Top of EXTRACT

- Born: 28 February 1934 Brazzaville, French West Africa
- Died: 28 March 2020 (aged 86) Mansimou, Republic of Congo
- Occupation: Sports Administrator

= Jean-Claude Ganga =

Congolese sports administrator (1934–2020)

Jean-Claude Ganga (28 February 1934 – 28 March 2020) was a Congolese sports administrator.

==Biography==
Ganga discovered his passion for football during his youth while playing in the streets of Bacongo. After his studies, Ganga became a teacher. However, he had a preference for sporting activities. He directed youth sports at his school from 1967 to 1968, and then became secretary general of the Higher Sports Council in Africa, of which he was a co-founder.

Ganga helped the CSSA to organize the boycott of African countries at the 1976 Summer Olympics in Montreal to protest against the Apartheid in South Africa. However, he left the CSSA the following year on account of "abuse of power" and "fanciful management".

He served on the International Olympic Committee (IOC) and served as chair of the Association of National Olympic Committees of Africa (ANOCA).

Bottom of EXTRACT

### USING THE INFORMATION
- A) Using the Jean-Claude Ganga biography, answer:
(i) In what city was Ganga born?
(ii) During which years did he direct youth sports at his school?
(iii) Which Olympic Games did the boycott he helped organize target?
- B) Write a continuation of the Jean-Claude Ganga biography, beginning right after its final sentence.

Top of RECORDS SHOWN

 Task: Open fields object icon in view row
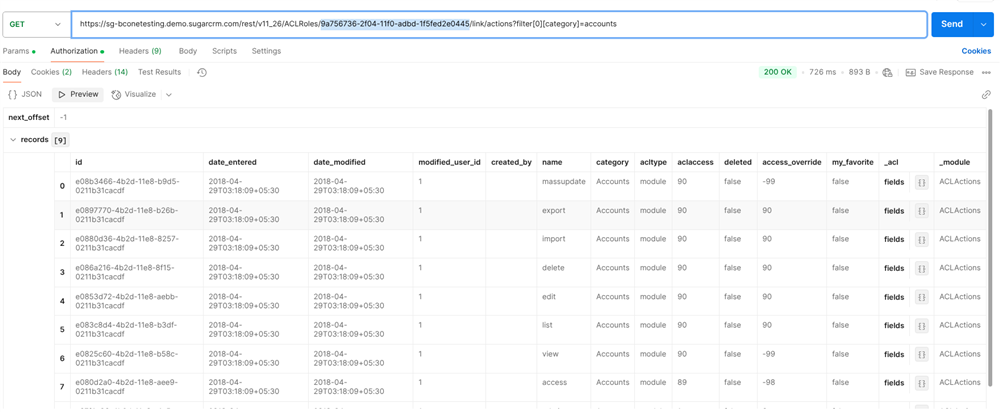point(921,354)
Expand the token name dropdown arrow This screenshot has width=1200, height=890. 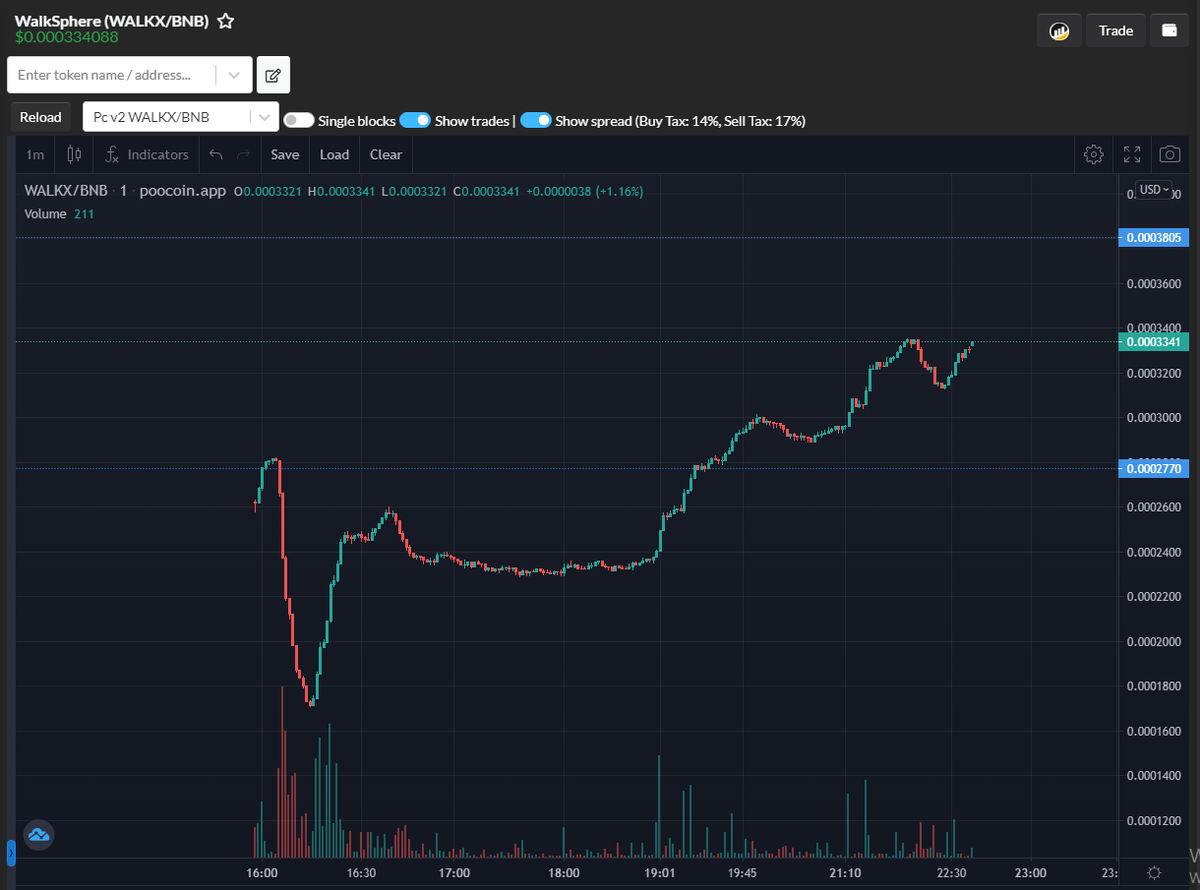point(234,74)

Bottom of RECORDS SHOWN
Top of RECORDS SHOWN

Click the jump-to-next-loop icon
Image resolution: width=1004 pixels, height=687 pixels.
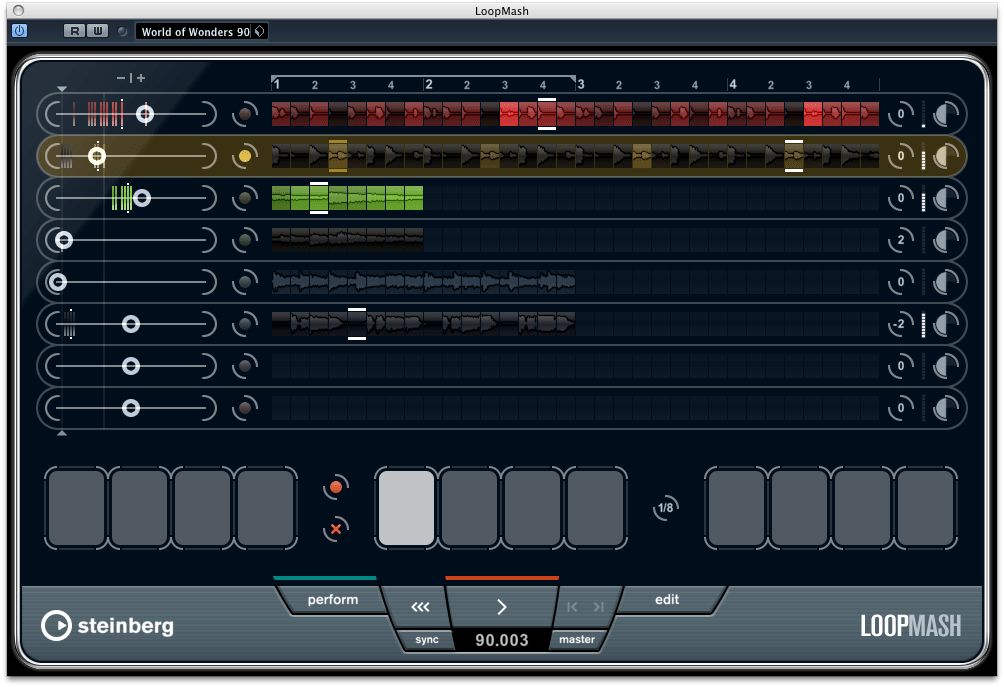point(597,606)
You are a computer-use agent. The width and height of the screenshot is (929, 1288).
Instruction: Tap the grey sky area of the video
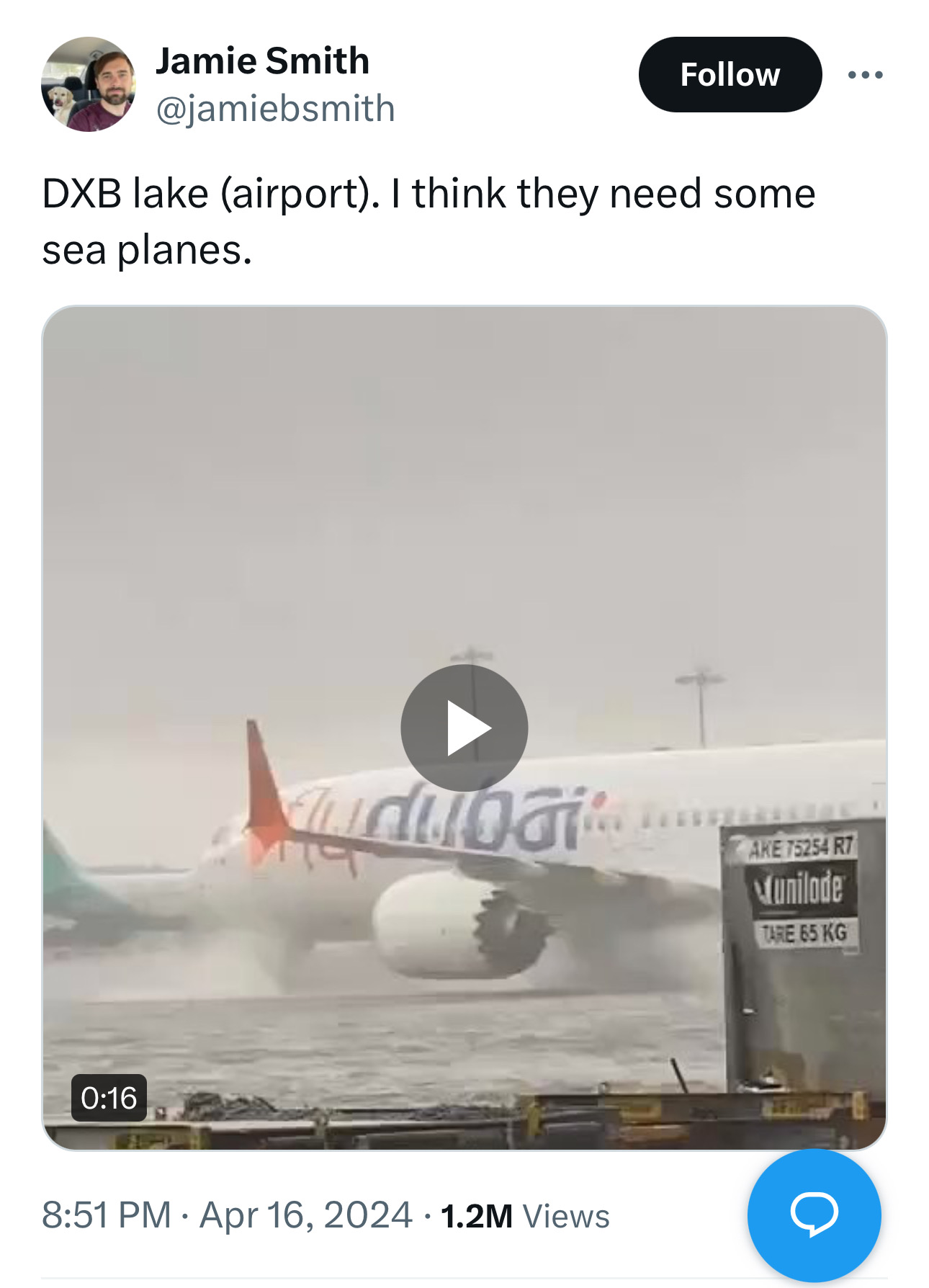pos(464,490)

Bottom of RECORDS SHOWN

### RESULTS IN ORDER
- A)
(i) Brazzaville
(ii) 1967 to 1968
(iii) The 1976 Summer Olympics in Montreal

- B)
In 1995, a few months before the 2002 Winter Olympics were designated for Salt Lake City, Ganga purchased three villas south of the future downhill slopes. After the IOC's decision for the Olympics to take place in Salt Lake City, Ganga sold the villas, making a profit of approximately $60,000. Taking advantage of his stay in Utah, Ganga also received treatment for hepatitis for free. Finally, he was given $40,000 by the chairman of the IOC's bid committee to "develop sports for the youth of the Republic of Congo".

On 17 March 1999, at an IOC meeting at the Château de Beaulieu in Lausanne, Ganga defended himself "tooth and nail before his peers". However, he was removed from the International Olympic Committee on account of corruption. After his exclusion from the IOC, Ganga threatened to "unpack everything", but never did.

Ganga's niece is Lasnet Nkouka, 1988 Olympic 400 metres runner for the Republic of the Congo.